I like “commonable” as a term because I think there will be a growing use for it in the future. Tommaso Fattori of Italy has proposed new sorts of “commons/public” partnerships, for example, which could lead one to ask the question, “Is that public service or asset ‘commonable’?” Many of us would like to see the earth’s atmosphere treated as a commons, which could lead to the statement, "We need to make the atmosphere commonable.” My pleasure in the word was reinforced when another fellow here at the Academy, a renowned literary translator, agreed that the word has a promising future.
A word about the American Academy in Berlin. This small, independent center in the Berlin suburb of Wannsee is dedicated to “advanced study in the humanities, public policy, social sciences and arts.” Its central aim is to foster German/American cultural exchange via its Berlin Prize Fellowships. I am pleased to say that I was selected for the Bosch Berlin Prize in Policy for fall 2012. This has given me the gift of six weeks to read, study, think, meet with people, give talks and enjoy great food and stimulating company. As a non-academic with no hope for a sabbatical, this has been a rare treat and a real joy.
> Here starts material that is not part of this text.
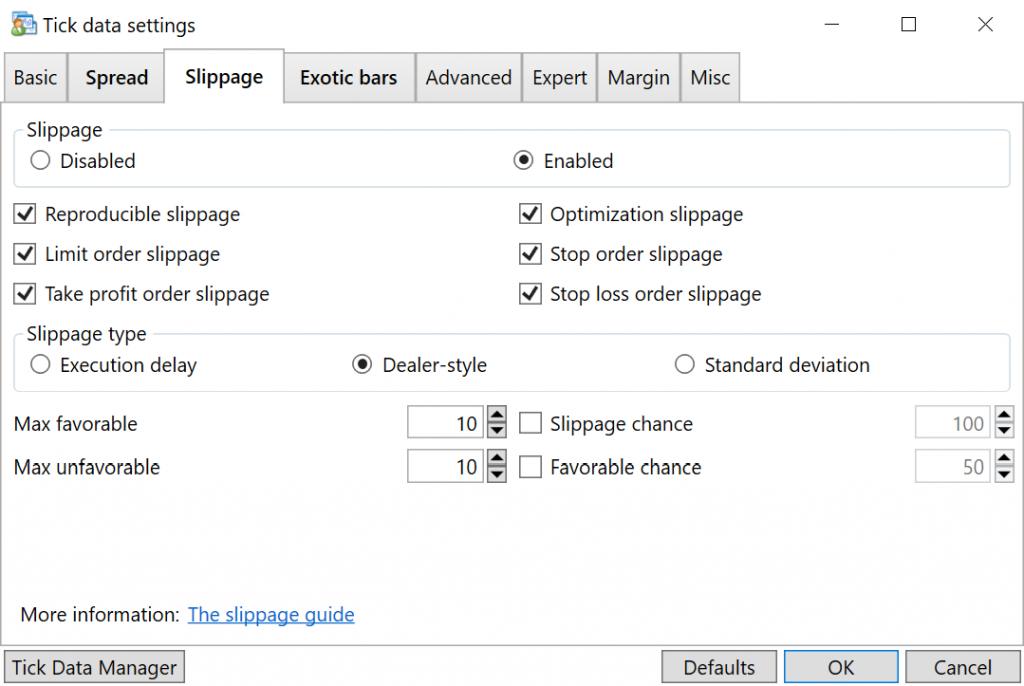Restore settings with the Defaults button
The width and height of the screenshot is (1024, 686).
(x=718, y=666)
I’ve spent much of the past five weeks in Berlin meeting with a wide range of activists, thinkers and project leaders who care about the commons. The Heinrich Böll Foundation is one of the leading hubs of such activity, much of it led by Heike Löschmann, the head of international politics there. I’ve also met with some folks associated with the German Pirate Party; with German free software and free culture advocates; with Jonathan Gordon-Farleigh, the editor of Stir magazine in the UK; Green Party officials in England; with artist-commoners in Istanbul; and a workshop of 20 Europeans dedicated to the economics of the commons. I am happy to report that interest in the commons continues to grow, as reflected in the diverse voices that I've heard. I'm grateful to the American Academy for giving me the change to expand the boundaries of my knowledge of and personal connections to commoning in Europe.
Just when I think that Europe is ahead of the US in developing new commons, I learn about the innovation in my very own home state of Massachusetts. A few days ago I learned about the Center for the Theater Commons at Emerson College. The theater as commons? Who knew? The obvious lesson is that one never knows what might be commonable.